◆ Given exercise:
Reproduce the lines from the one containing "You are a computer-use agent. The image" up to and including the one containing "Action: click(x=170, y=174)", substituting "tuning" for "optimization" and keeping everything else unchanged. Omit the pictures from your answer.

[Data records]
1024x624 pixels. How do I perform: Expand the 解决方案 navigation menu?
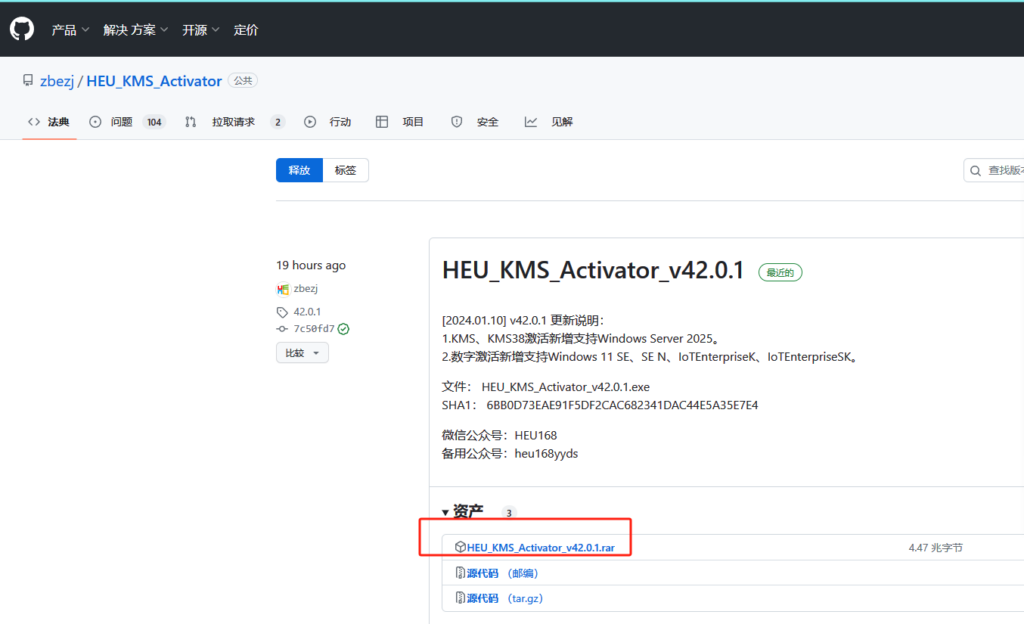coord(135,30)
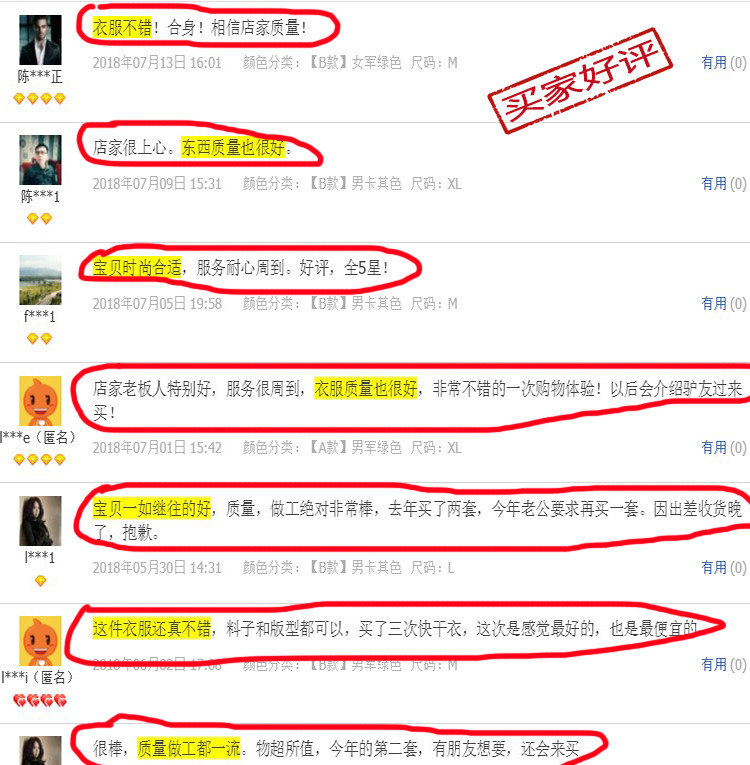Click the 买家好评 red stamp
Viewport: 750px width, 765px height.
click(580, 81)
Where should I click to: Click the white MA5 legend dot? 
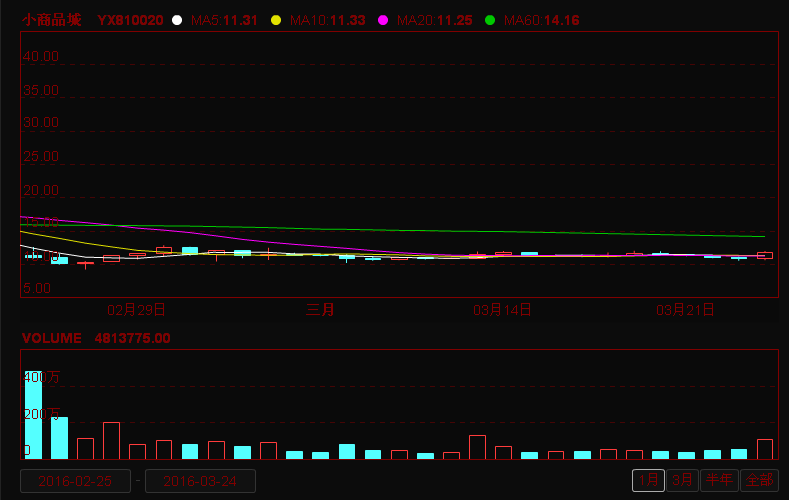pyautogui.click(x=177, y=20)
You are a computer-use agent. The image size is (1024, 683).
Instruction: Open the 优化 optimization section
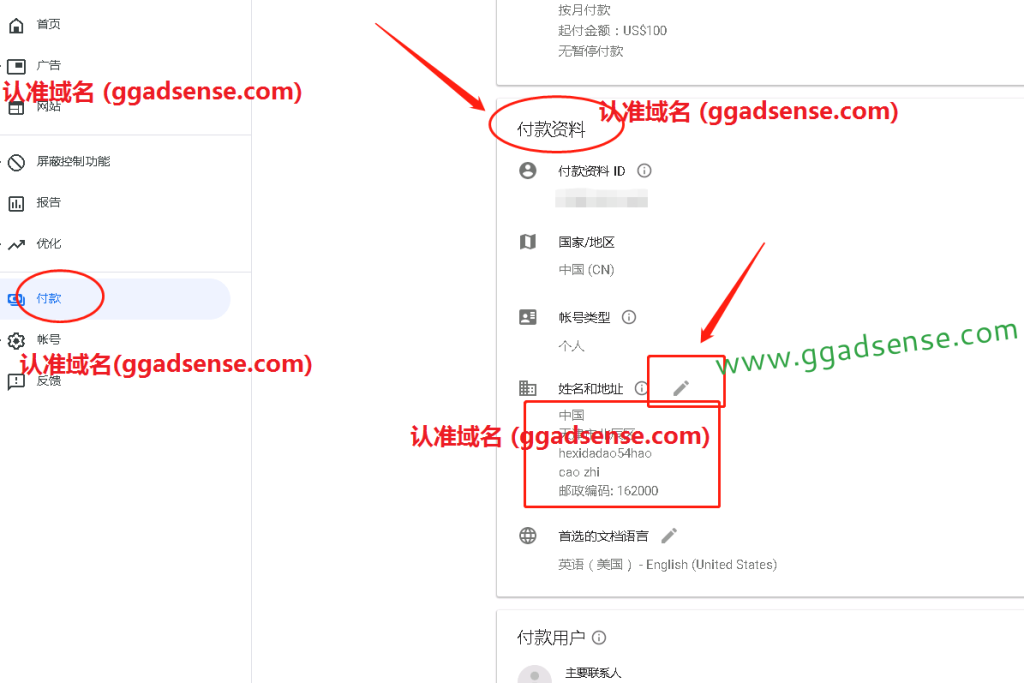48,244
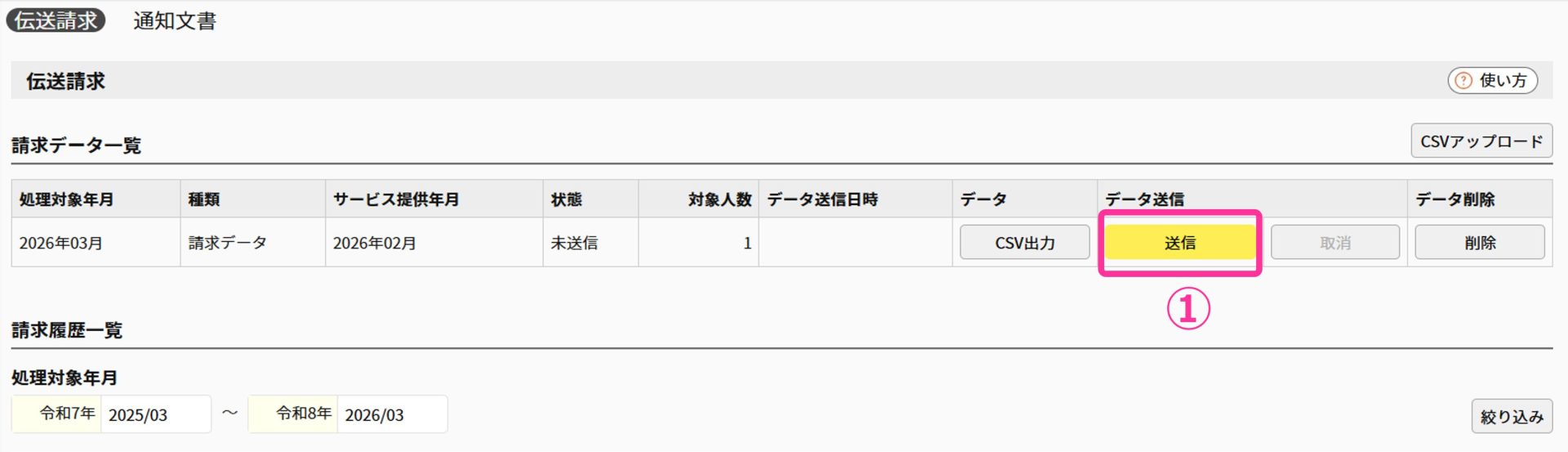Apply the filter with 絞り込み button

pyautogui.click(x=1511, y=416)
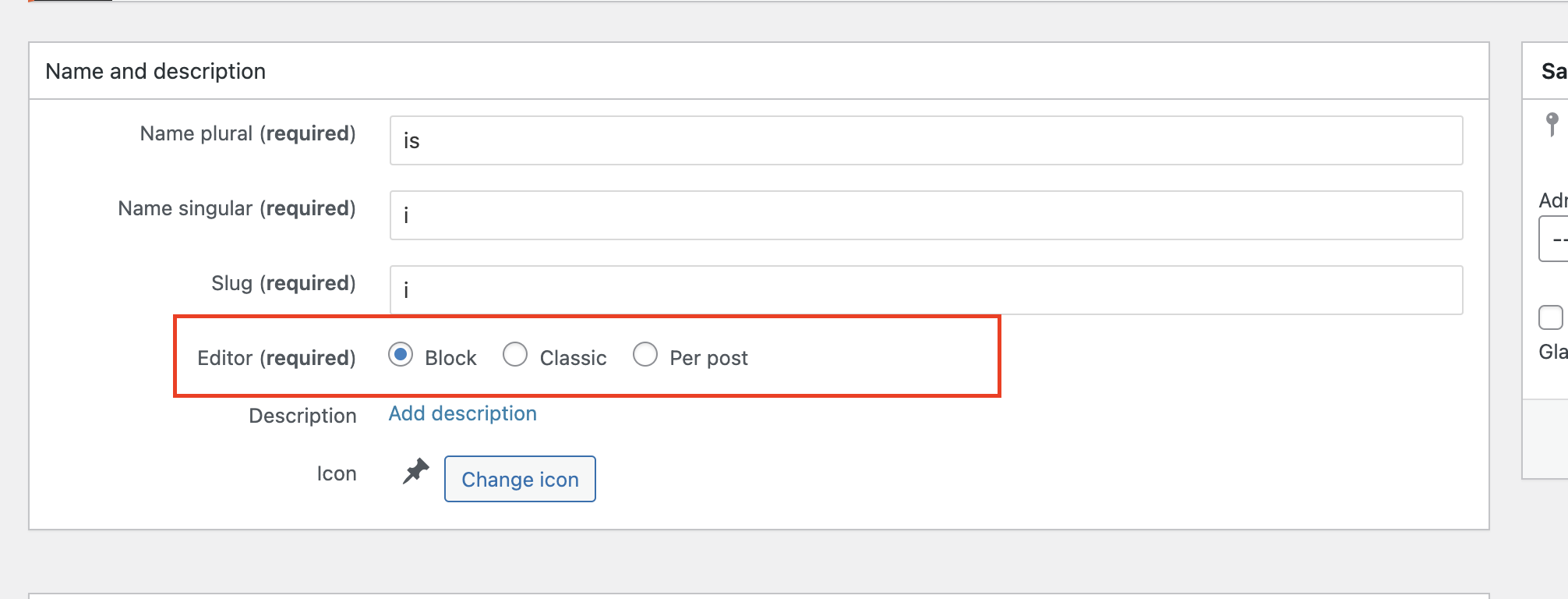Open the Add description link
Image resolution: width=1568 pixels, height=599 pixels.
[x=463, y=413]
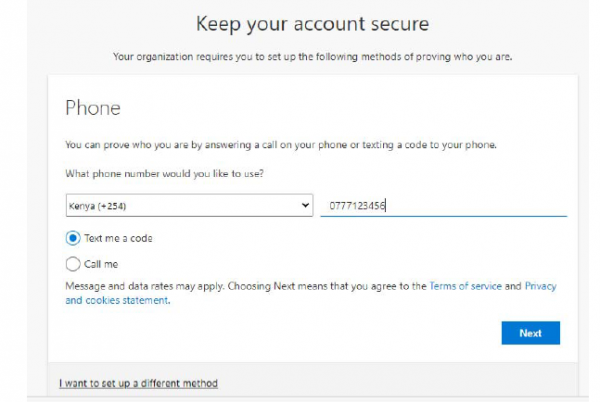The height and width of the screenshot is (402, 600).
Task: Click 'What phone number would you like to use?' label
Action: click(x=170, y=174)
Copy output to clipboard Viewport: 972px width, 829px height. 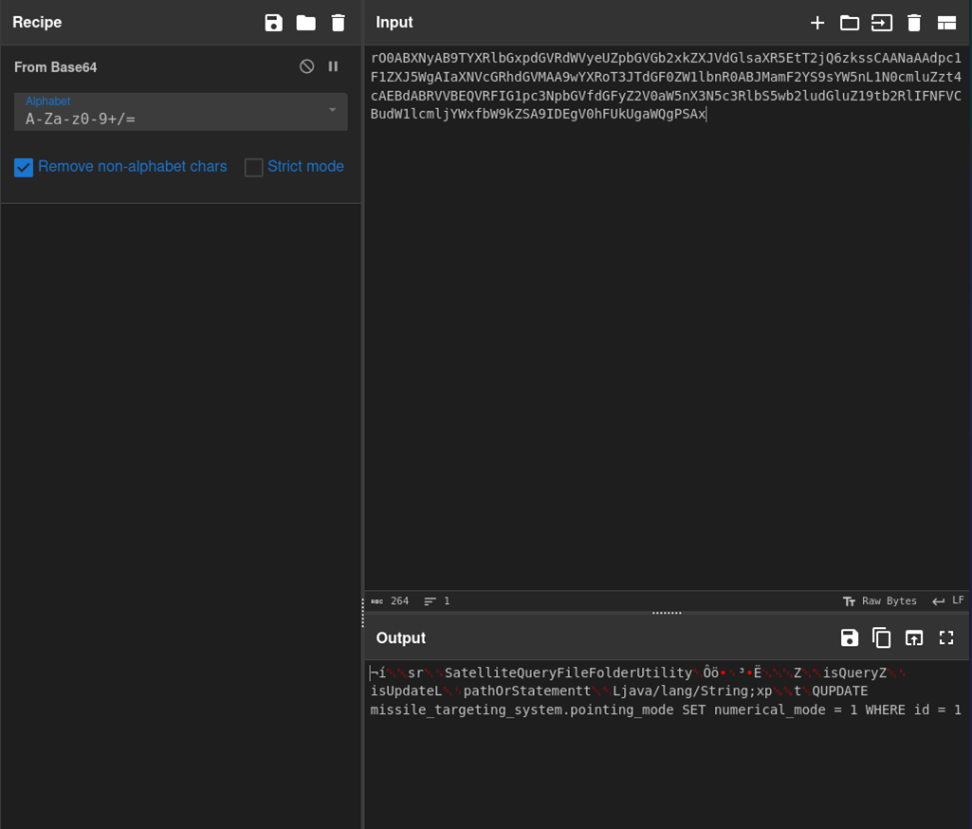point(881,638)
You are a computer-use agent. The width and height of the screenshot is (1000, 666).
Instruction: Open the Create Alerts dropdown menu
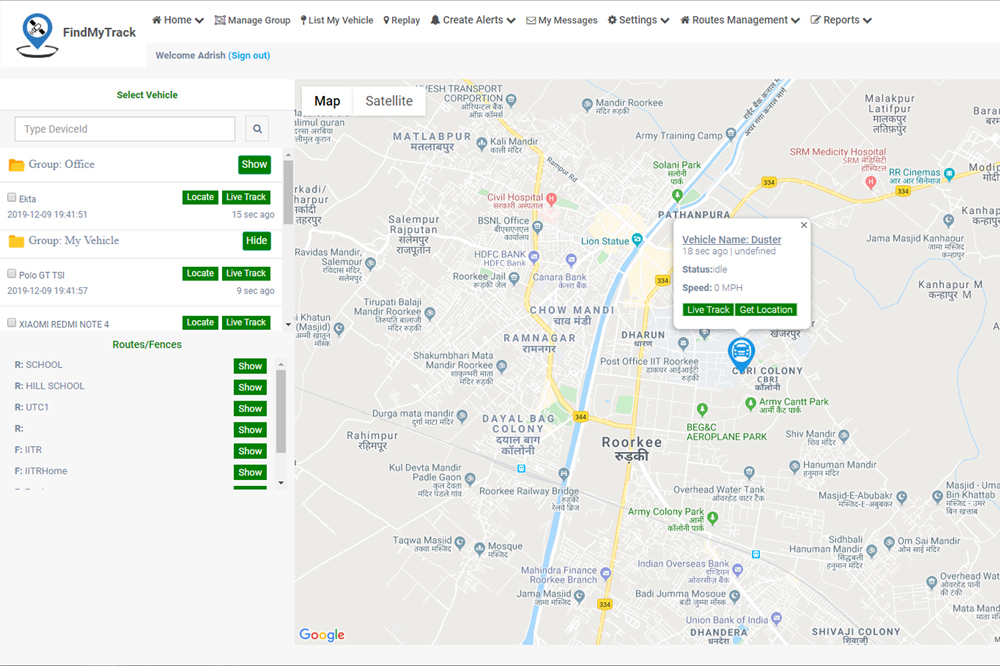473,20
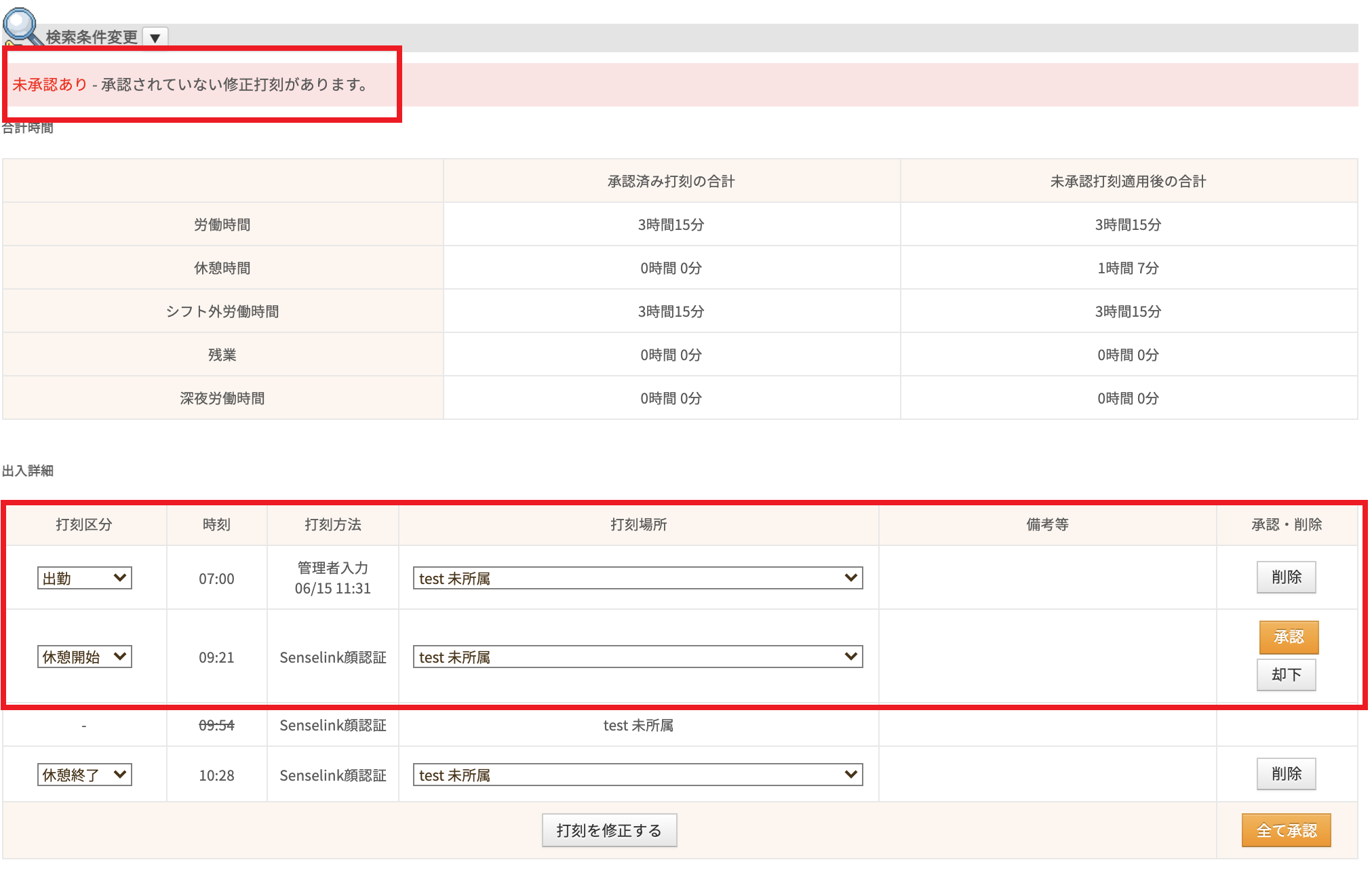
Task: Click the 打刻を修正する correction button
Action: pos(608,829)
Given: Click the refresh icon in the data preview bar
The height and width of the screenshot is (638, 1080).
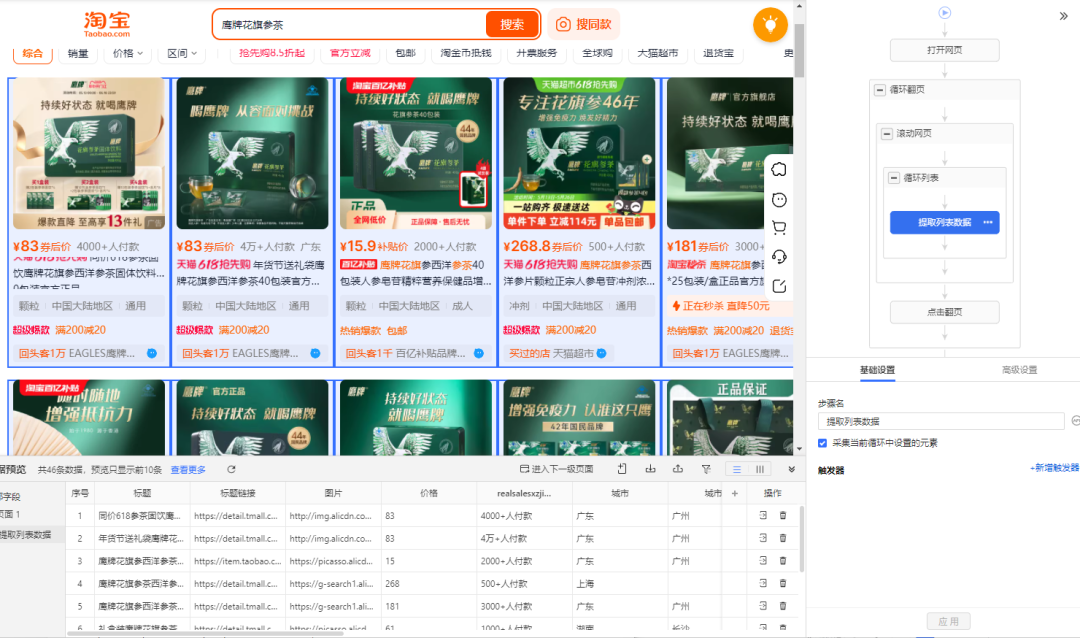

◆ Exercise answer:
You are a computer-use agent. The image size is (1024, 683).
Instruction: Open the 优化 tuning section
48,244
Apply the filter with 絞り込み button

pyautogui.click(x=1511, y=416)
Open the Add description link
Image resolution: width=1568 pixels, height=599 pixels.
[x=463, y=413]
The height and width of the screenshot is (402, 600).
Task: Click 'What phone number would you like to use?' label
Action: click(x=170, y=174)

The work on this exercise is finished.